(Interface element material)
▬▬▬▬▬▬

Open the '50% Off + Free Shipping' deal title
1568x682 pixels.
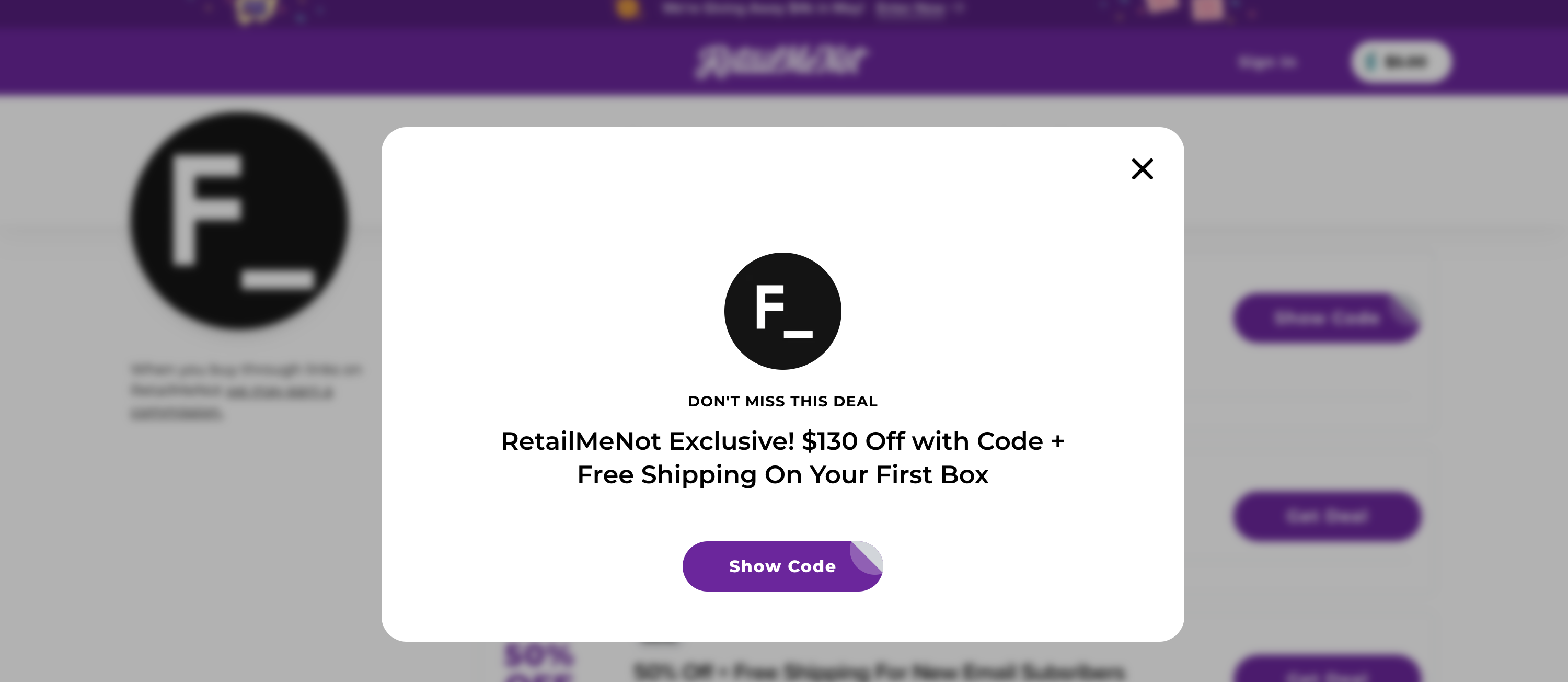pos(879,672)
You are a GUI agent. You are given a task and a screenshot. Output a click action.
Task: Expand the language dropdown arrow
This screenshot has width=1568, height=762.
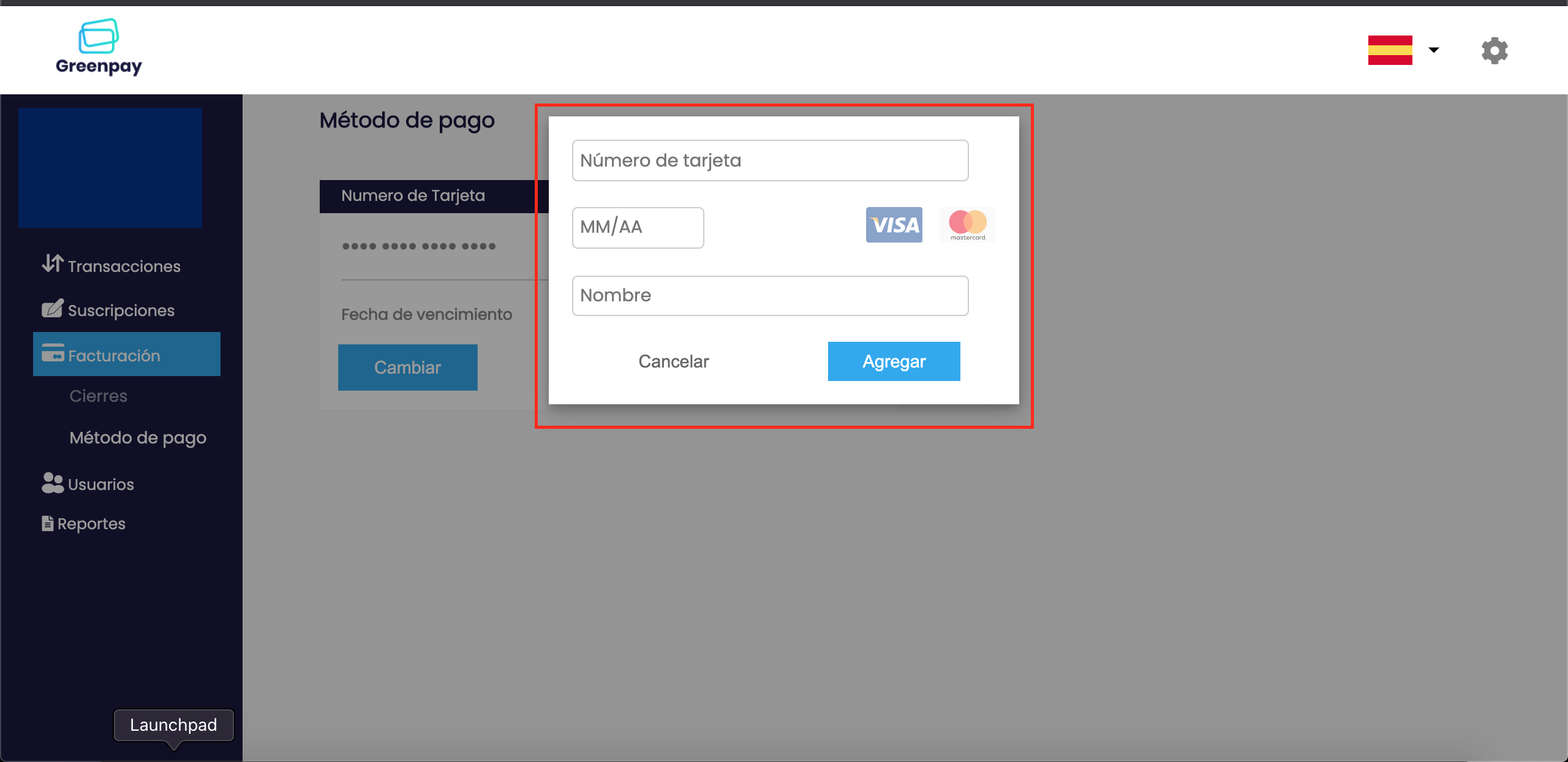(x=1434, y=50)
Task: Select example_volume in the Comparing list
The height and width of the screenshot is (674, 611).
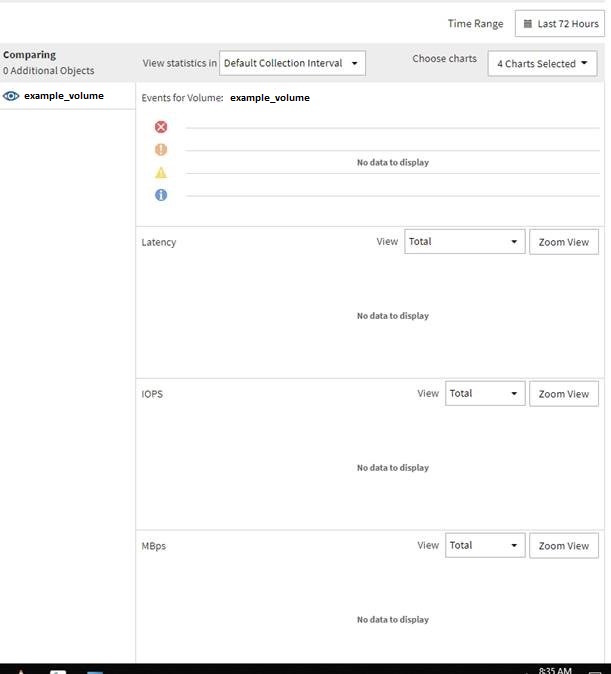Action: coord(64,96)
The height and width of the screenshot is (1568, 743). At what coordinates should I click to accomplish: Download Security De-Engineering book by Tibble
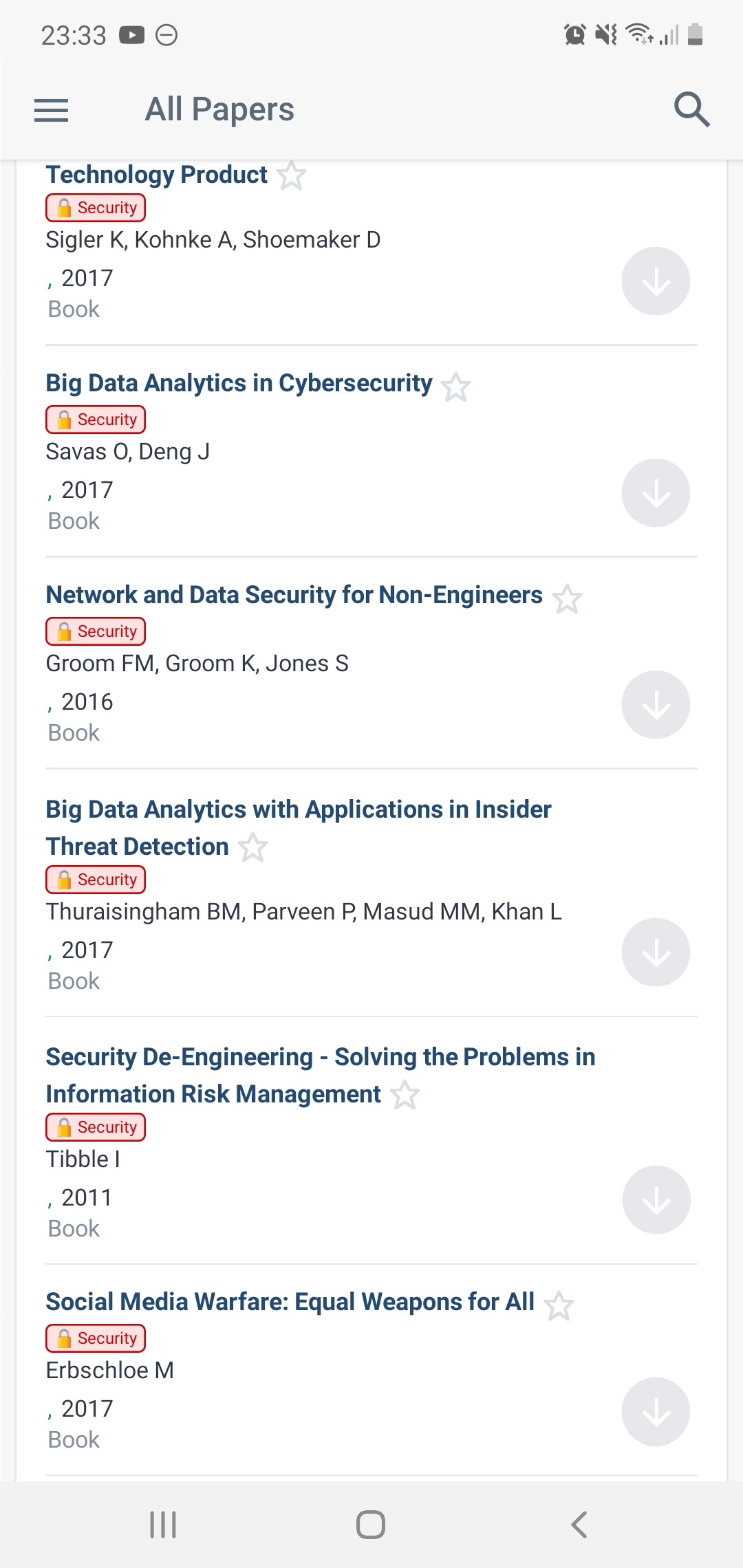coord(656,1200)
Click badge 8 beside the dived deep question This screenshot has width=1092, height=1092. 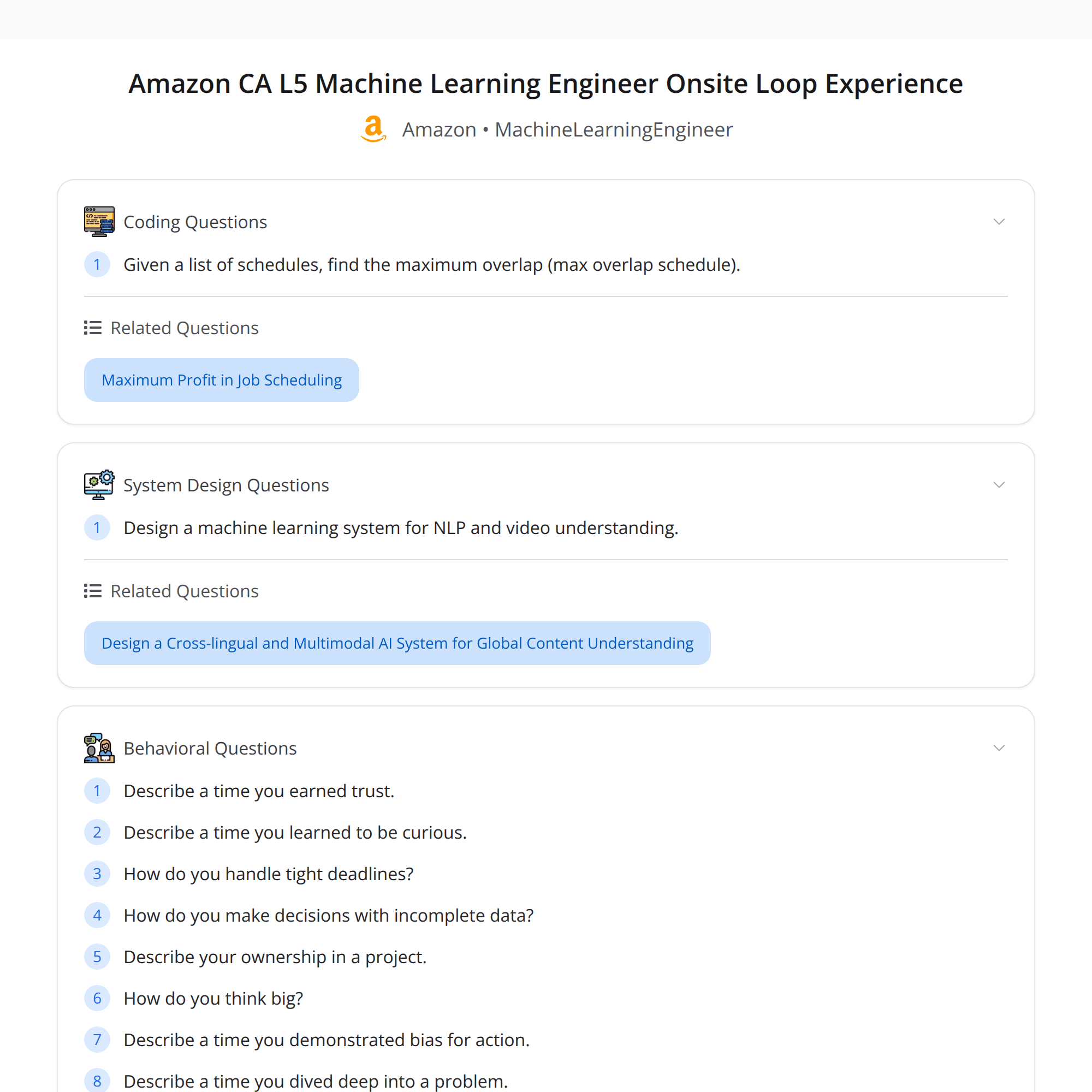click(x=97, y=1081)
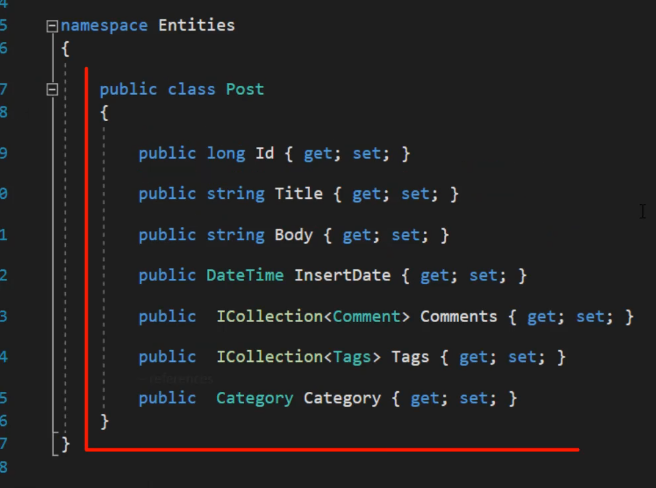
Task: Click the Tags generic type argument
Action: click(352, 357)
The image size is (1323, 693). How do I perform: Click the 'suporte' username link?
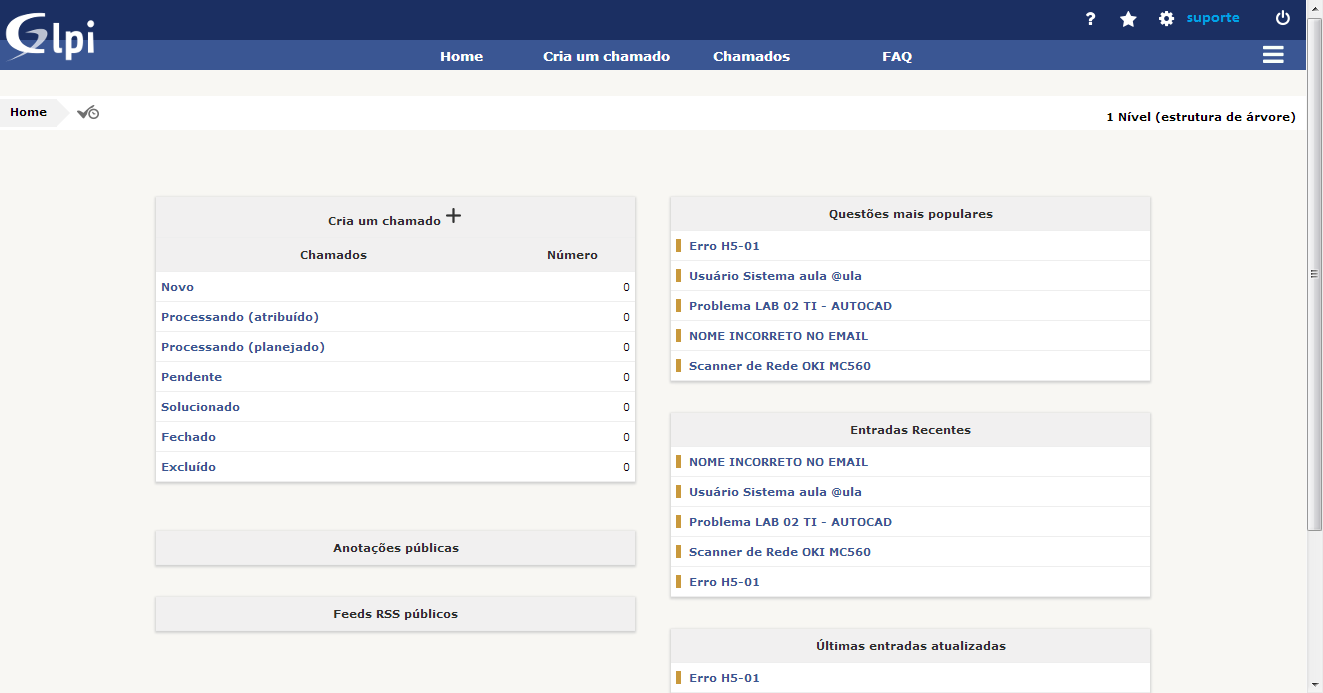pos(1212,18)
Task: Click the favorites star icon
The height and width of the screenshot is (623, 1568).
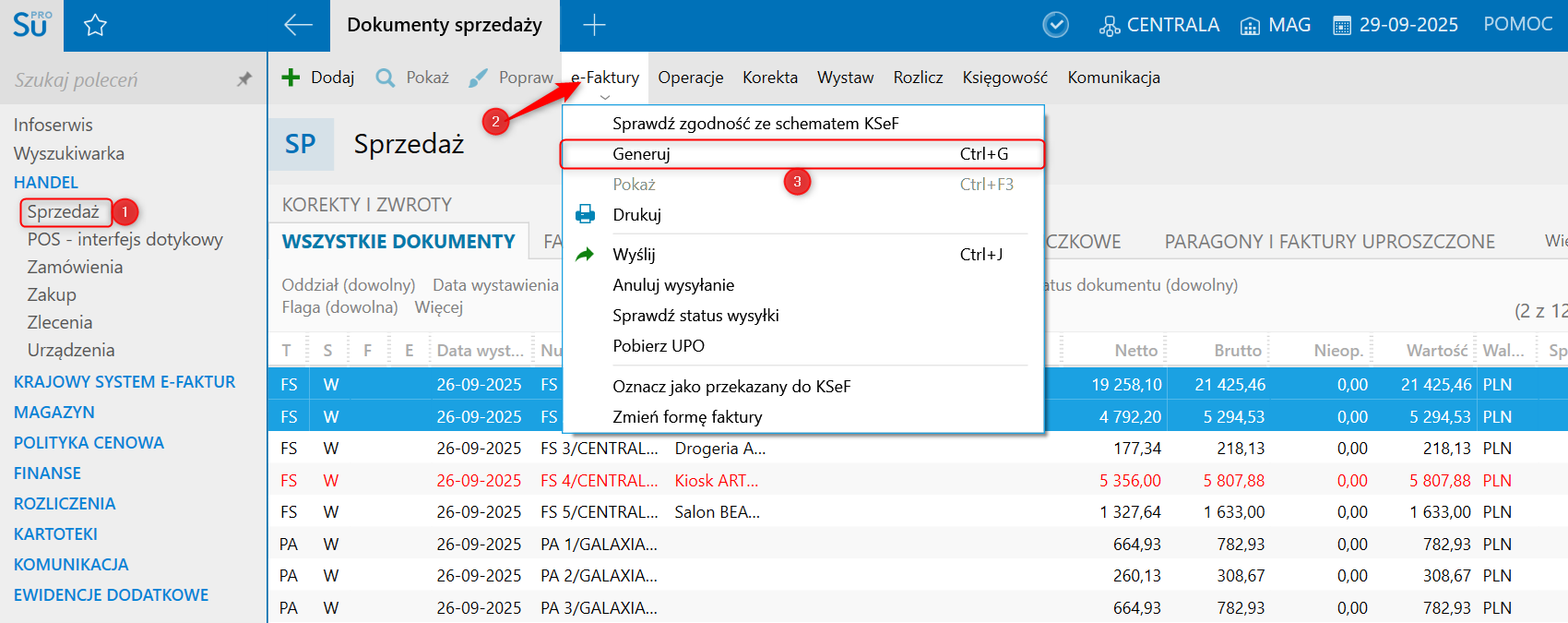Action: coord(95,26)
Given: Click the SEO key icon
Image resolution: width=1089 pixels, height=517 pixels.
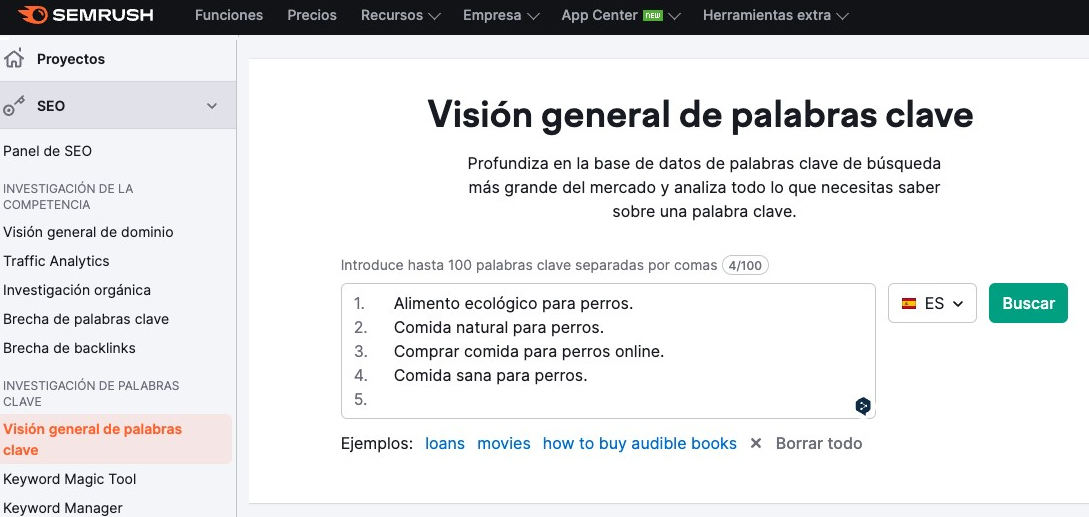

▬▬▬▬▬▬

◆ WHAT THE TASK ASKS
Rewrite the material from the line containing "Task: Click the favorites star icon" through its end, replacing "icon" with "symbol" and leaving everything else unchanged. Omit the pictures from your answer.

◆ FULL SOLUTION
Task: Click the favorites star symbol
The height and width of the screenshot is (623, 1568).
Action: coord(95,26)
Given: Click the SEO key symbol
Image resolution: width=1089 pixels, height=517 pixels.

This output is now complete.